INSTRUCTIONS TO FOLLOW: Apart from the pictures, every line below needs to be reproduced verbatim.

MATERIAL SUPPLIED:

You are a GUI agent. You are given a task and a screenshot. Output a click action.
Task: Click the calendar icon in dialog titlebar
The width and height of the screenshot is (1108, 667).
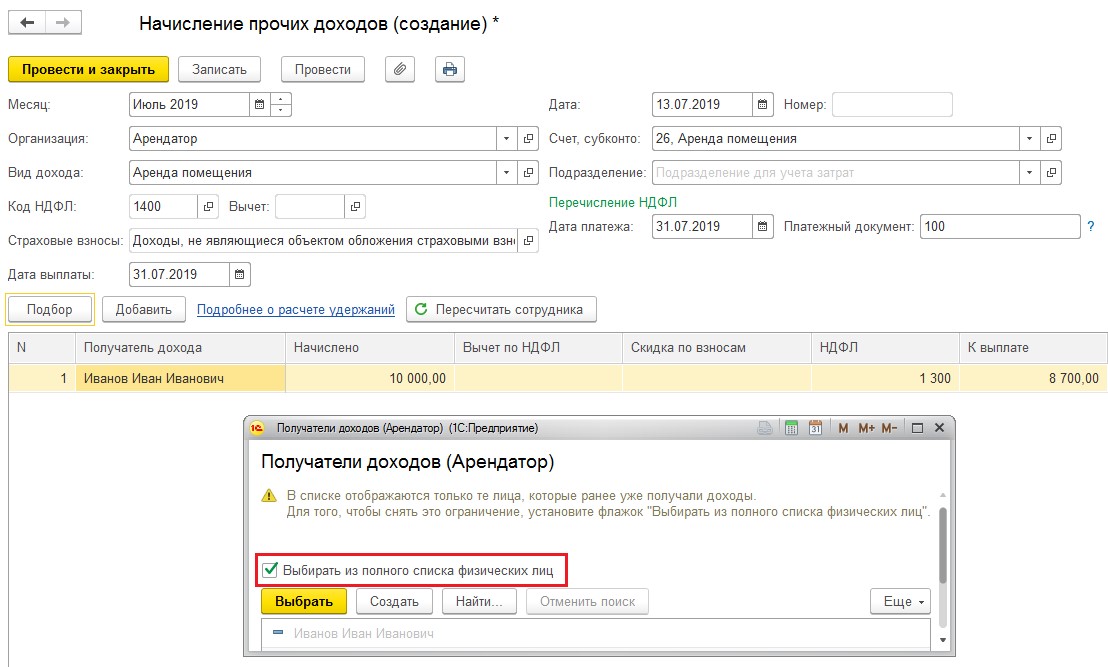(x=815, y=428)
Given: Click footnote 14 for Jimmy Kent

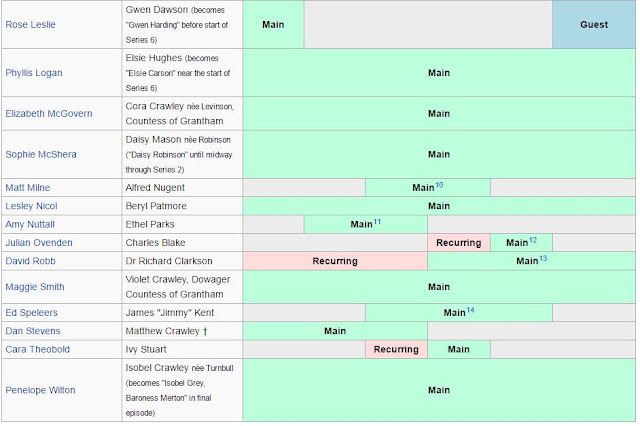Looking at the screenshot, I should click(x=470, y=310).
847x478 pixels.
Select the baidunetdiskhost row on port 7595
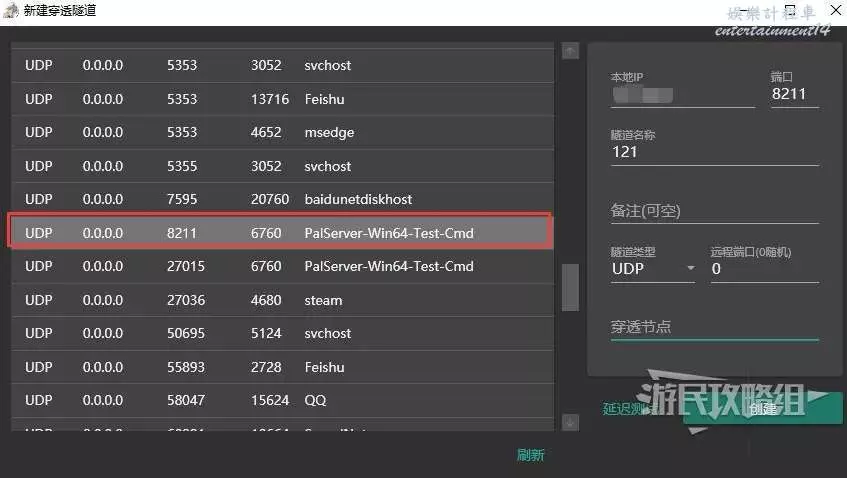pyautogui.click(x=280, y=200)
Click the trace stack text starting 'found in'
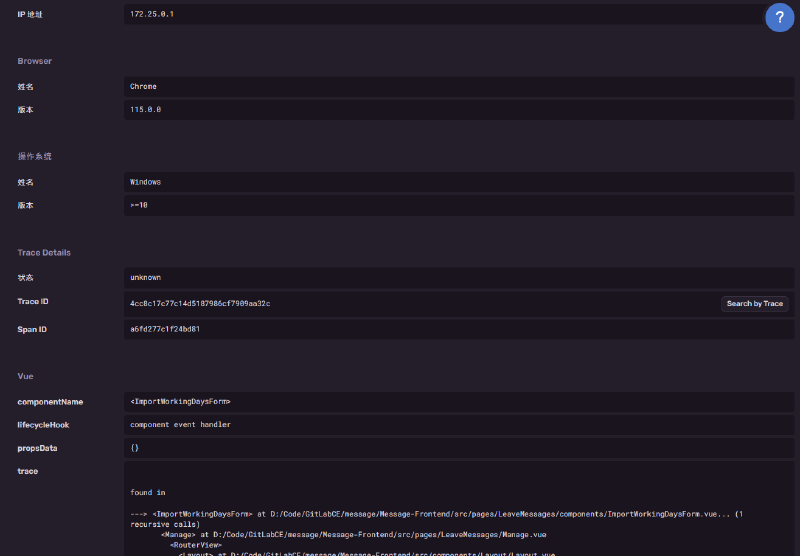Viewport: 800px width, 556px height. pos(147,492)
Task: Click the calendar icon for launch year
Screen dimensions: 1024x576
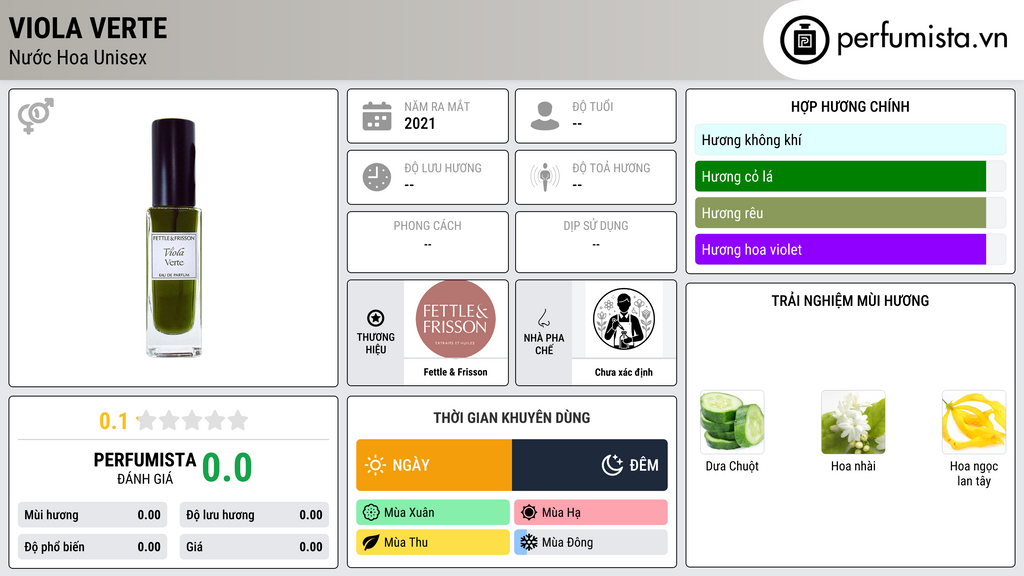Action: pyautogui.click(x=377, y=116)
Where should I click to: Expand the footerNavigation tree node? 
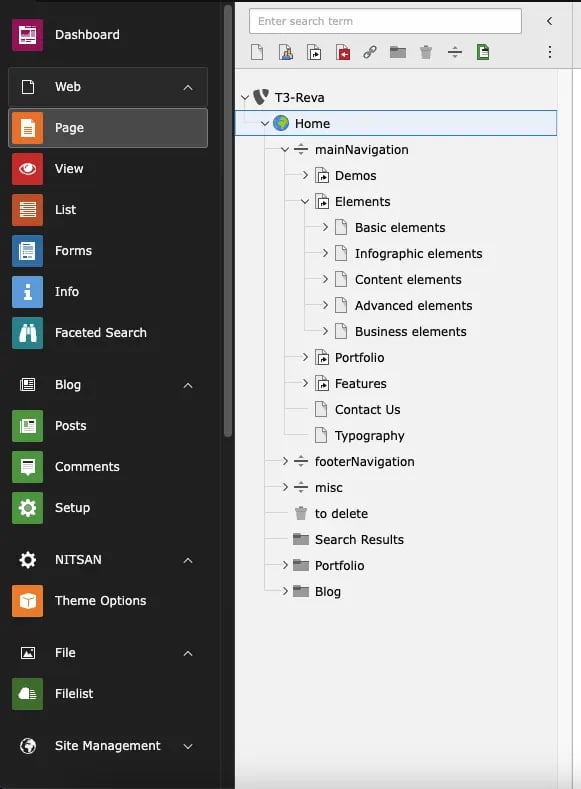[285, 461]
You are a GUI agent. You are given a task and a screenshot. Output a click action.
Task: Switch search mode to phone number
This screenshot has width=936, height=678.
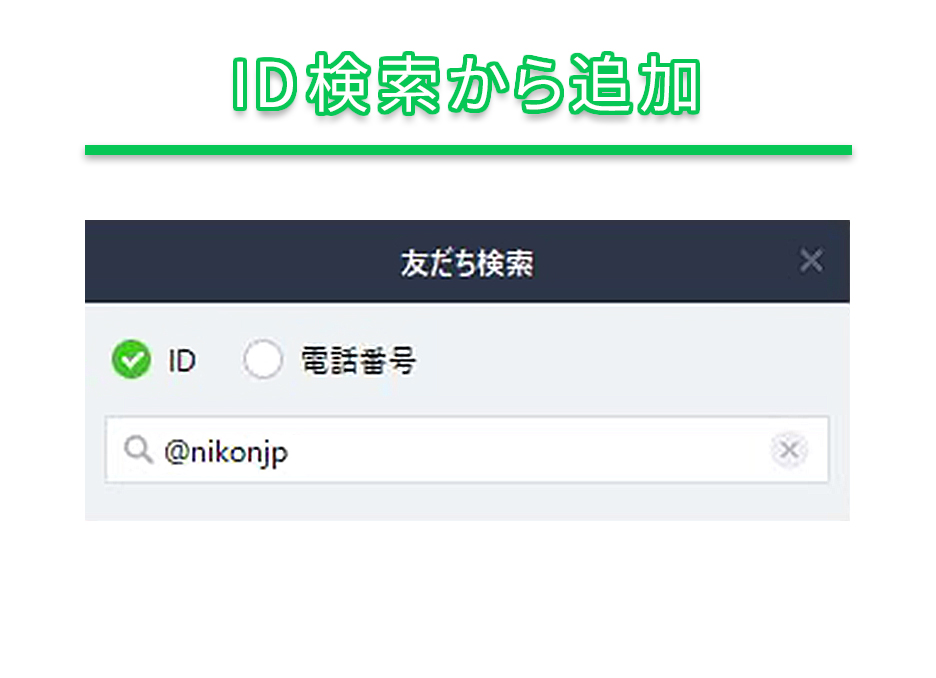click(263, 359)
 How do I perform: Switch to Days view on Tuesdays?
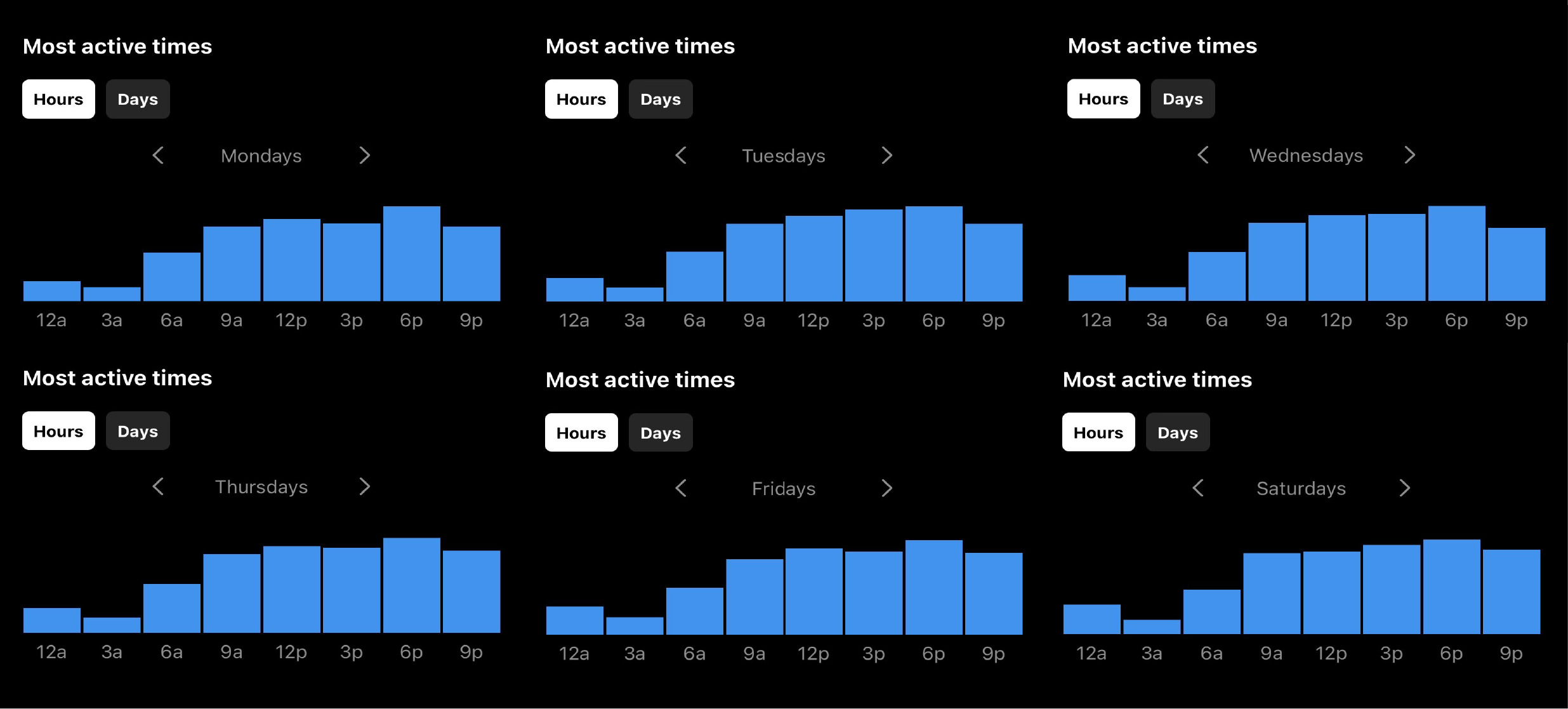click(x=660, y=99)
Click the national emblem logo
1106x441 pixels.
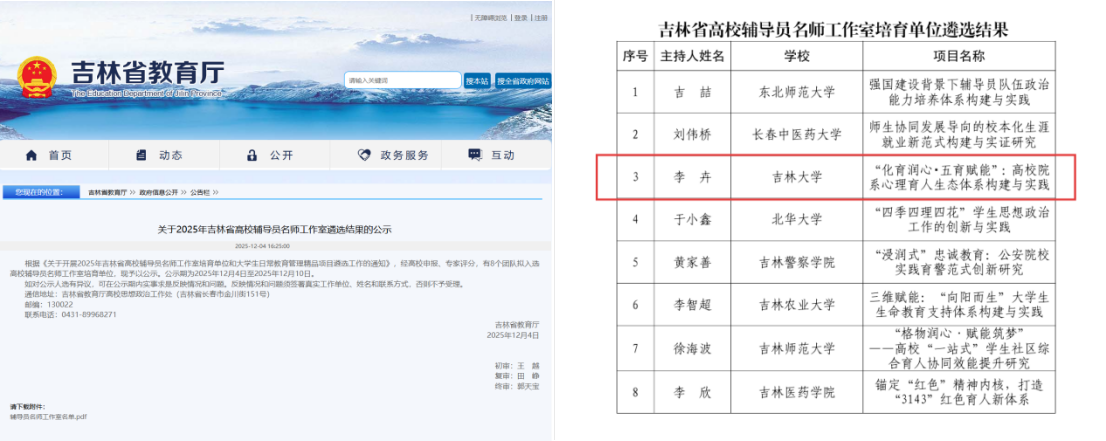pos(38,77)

RESULT OF THE TASK:
You are a GUI agent. You are given a task and a screenshot. Output a click action.
Task: Click the calendar icon in dialog titlebar
The width and height of the screenshot is (1108, 667).
(x=815, y=428)
Given: Click footnote 14 for Jimmy Kent

Looking at the screenshot, I should click(x=470, y=310).
847x478 pixels.
Select the baidunetdiskhost row on port 7595
pyautogui.click(x=280, y=200)
Click the trace stack text starting 'found in'
Viewport: 800px width, 556px height. pos(147,492)
Task: Click the calendar icon for launch year
Screen dimensions: 1024x576
Action: pyautogui.click(x=377, y=116)
Where should I click to: Expand the footerNavigation tree node? 
[285, 461]
You are a GUI agent. You are given a task and a screenshot. Output a click action.
Task: Switch search mode to phone number
This screenshot has width=936, height=678.
click(263, 359)
 How do I perform: Switch to Days view on Tuesdays?
click(x=660, y=99)
Click the national emblem logo
1106x441 pixels.
pos(38,77)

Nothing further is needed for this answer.